> [What this task involves]
Report every line of the records that contains the word "menu".

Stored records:
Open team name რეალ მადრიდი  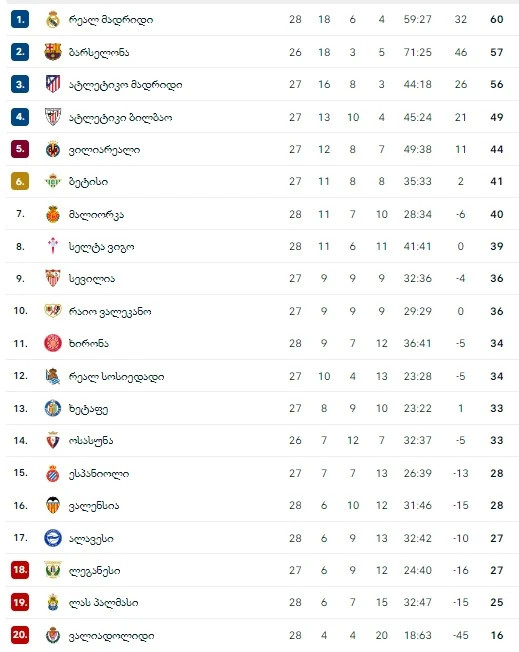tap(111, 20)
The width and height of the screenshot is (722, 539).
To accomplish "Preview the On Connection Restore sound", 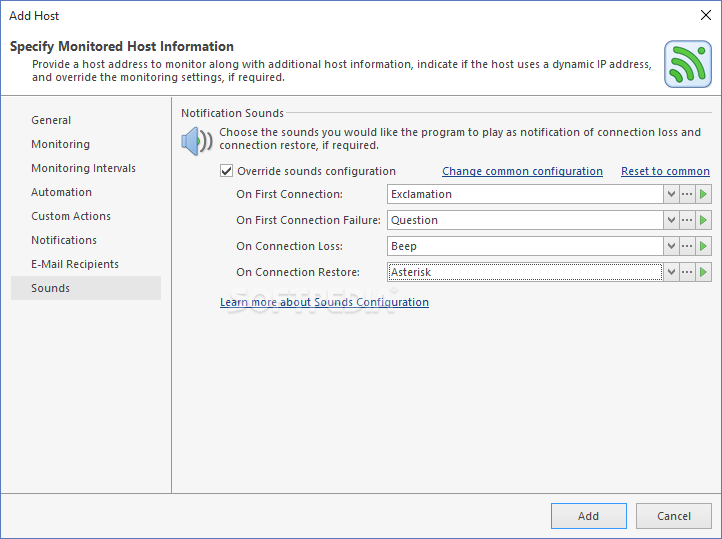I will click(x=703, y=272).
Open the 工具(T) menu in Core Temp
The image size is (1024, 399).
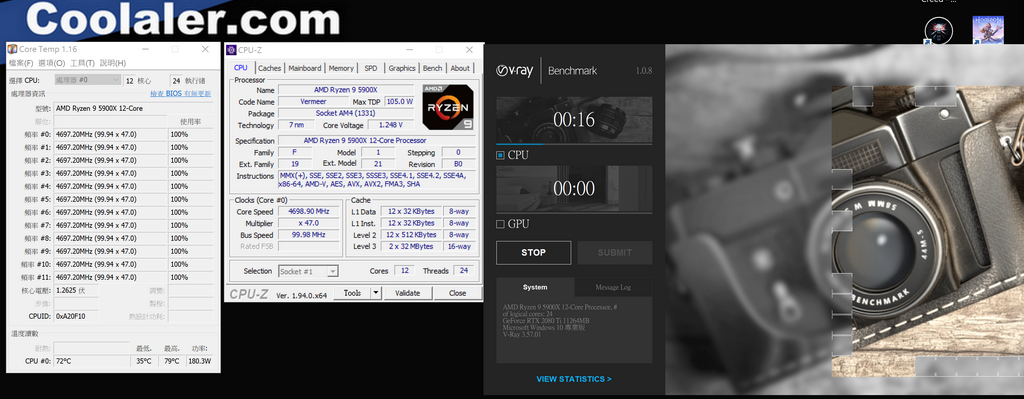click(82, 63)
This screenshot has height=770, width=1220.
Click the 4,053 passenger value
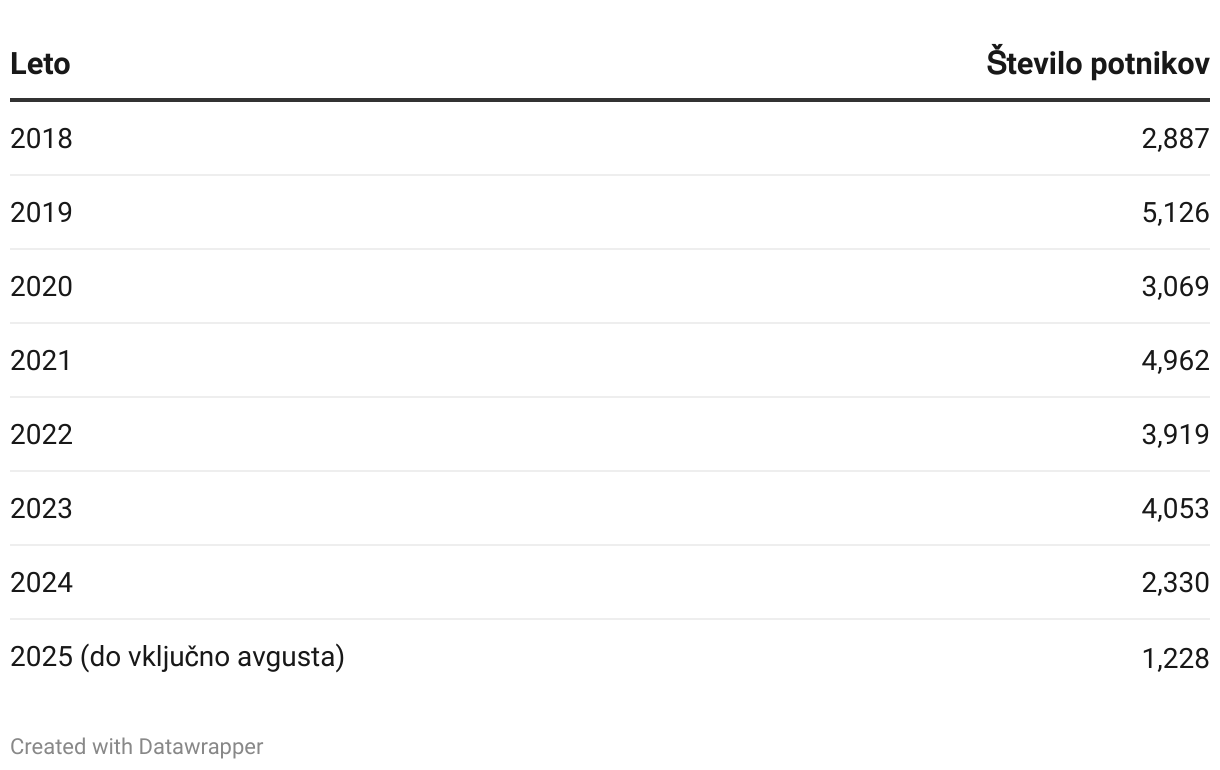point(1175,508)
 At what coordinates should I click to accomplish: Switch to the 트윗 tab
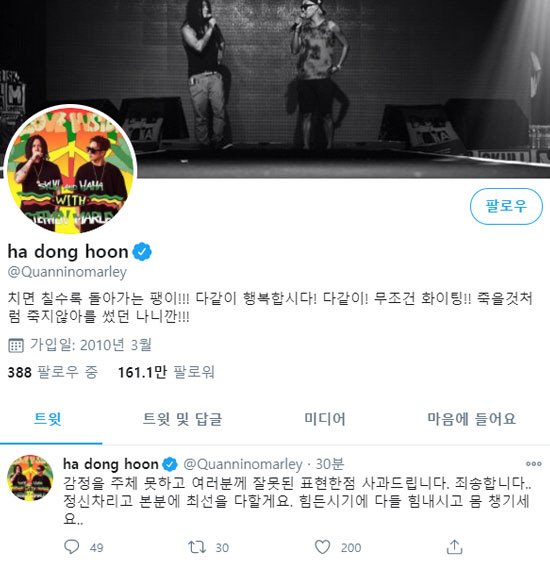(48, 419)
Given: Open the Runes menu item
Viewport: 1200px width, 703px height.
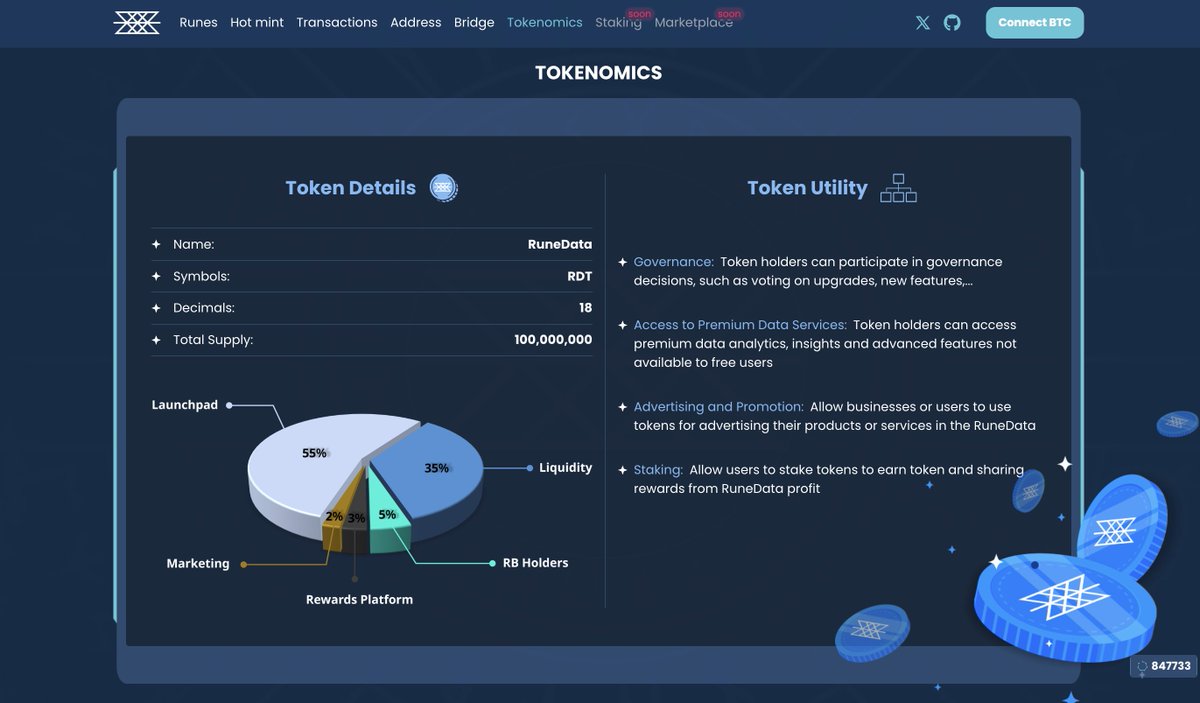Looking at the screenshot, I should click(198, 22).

> [Completed task]
Open the 工具(T) menu in Core Temp
Given: Open the Runes menu item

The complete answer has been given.